As horas noturnas correm lentas, arrastadas, não contadas pelo sol, mas pela escuridão. O trabalho noturno consome os nervos do trabalhador. Os raios de luz da solda se tornam tão brilhantes como os de um sol em miniatura e castigam os olhos dos outros operários. Os soldadores se espalham pela fábrica de maneira que o montador e os outros soldadores se sentem perseguidos pelos raios de luz. São oito horas, muitas vezes dez ou doze, que parecem a eternidade. É como se o relógio parasse e o tempo se tornasse fixo como as estrelas. O montador risca as chapas de ferro, mas os reflexos, as luzes e as sombras não permitem enxergar os riscos. Os raios intensos de solda queimam as vistas. O operário vira-se de costas, mas outro eletrodo se acende em um outro ponto e ele se encontra cercado por raios de pequenos sóis. As horas passam lentas, o friozinho da madrugada penetra o corpo sonolento e o tempo continua parado até o céu negro começar a clarear. Às sete horas, outros começam o trabalho normal e o que trabalhou à noite está largando para chegar em casa às oito ou oito e meia, comer alguma coisa e deitar para dormir um sono esquisito, quando tudo é vida e movimento na casa e na rua. Às três e meia da tarde acorda, almoça, senta na porta da casa vendo o sol declinar e se prepara para outra noite de trabalho.
Vida estranha a de quem trabalha à noite. Vida angustiante de quem não faz outra coisa senão trabalhar, comer e dormir. Não há tempo para mais nada. Dificilmente alguém se acostuma a esta vida, mas é fácil ficar com os nervos abalados.
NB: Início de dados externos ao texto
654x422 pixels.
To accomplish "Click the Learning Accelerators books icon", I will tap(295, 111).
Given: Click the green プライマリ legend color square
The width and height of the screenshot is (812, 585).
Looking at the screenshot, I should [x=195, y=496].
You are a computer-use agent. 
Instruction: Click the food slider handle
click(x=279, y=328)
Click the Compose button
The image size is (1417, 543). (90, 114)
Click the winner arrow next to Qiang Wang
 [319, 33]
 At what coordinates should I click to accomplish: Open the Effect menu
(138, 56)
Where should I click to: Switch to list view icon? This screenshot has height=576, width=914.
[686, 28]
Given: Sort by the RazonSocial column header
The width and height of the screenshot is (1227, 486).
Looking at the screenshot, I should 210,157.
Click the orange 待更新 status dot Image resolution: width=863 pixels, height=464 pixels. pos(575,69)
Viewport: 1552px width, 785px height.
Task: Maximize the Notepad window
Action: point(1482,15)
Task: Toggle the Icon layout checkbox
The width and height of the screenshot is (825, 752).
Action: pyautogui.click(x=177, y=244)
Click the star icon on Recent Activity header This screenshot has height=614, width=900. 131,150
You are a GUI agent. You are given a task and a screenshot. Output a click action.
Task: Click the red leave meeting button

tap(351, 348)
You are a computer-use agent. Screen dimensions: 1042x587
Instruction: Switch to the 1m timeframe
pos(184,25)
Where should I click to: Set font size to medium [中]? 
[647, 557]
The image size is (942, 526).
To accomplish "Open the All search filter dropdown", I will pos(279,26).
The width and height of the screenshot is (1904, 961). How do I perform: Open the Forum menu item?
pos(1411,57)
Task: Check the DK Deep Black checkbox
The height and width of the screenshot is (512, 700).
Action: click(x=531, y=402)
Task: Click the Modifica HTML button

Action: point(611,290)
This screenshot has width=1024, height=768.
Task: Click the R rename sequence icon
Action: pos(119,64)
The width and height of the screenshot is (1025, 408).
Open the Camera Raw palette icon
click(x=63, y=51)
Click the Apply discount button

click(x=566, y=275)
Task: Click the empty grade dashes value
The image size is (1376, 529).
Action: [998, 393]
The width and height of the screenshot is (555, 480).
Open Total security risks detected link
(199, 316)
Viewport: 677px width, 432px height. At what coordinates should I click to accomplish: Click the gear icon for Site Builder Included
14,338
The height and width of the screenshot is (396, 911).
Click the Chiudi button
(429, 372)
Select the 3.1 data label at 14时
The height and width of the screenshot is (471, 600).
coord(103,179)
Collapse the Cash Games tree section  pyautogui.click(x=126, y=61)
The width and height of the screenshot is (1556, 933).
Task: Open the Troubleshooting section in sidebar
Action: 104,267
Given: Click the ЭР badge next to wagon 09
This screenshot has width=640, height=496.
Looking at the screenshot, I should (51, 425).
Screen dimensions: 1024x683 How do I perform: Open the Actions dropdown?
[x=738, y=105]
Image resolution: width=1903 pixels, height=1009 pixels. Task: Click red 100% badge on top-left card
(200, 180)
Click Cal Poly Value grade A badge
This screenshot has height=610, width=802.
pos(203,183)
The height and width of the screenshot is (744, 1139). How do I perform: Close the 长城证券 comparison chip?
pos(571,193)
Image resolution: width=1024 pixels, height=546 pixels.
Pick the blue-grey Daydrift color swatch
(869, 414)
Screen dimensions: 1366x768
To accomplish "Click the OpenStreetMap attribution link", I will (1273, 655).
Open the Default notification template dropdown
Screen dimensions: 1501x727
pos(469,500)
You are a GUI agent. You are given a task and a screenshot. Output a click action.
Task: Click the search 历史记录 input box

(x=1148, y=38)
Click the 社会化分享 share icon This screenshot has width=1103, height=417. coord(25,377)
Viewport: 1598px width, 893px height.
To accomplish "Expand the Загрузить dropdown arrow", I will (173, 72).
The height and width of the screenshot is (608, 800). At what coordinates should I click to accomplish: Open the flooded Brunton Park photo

Ignácio Hernandez (1932- )

Memória operária, Cidade Industrial Contagem (BH) 1968-1978. Belo Horizonte: Vega, 1979, pp 45-46.


quinta-feira, 7 de maio de 2020

Inventor do trabalho

O tal que inventou o trabalho
Só pode ter uma cabeça oca
Pra conceber tal ideia,
Que coisa louca.
O trabalho dá trabalho demais
E sem ele não se pode viver
Ma há tanta gente no mundo
que trabalha sem nada obter
Somente pra comer.
Contradigo o meu protesto
Com referência ao inventor
A ele cabe menos culpa
Por seu invento causar pavor.
Dona Necessidade  é senhora absoluta da minha situação.
Trabalhar e batalhar por uma nota curta.


Oscar da Penha (Batatinha)  1924-1997

Pedreiro Waldemar

Você conhece o pedreiro Waldemar?
Não conhece?
Mas eu vou lhe apresentar.
De madrugada toma o trem da Circular
Faz tanta casa e não tem casa pra morar.
Leva marmita embrulhada no jornal,
Se tem almoço, nem sempre tem jantar.
O Waldemar que é mestre no ofício
Constrói um edifício
E depois não pode entrar.

 Wilson Batista (1913-1968) e Roberto Martins ( 1909-1992) ( Blecaute) , 1919-1983.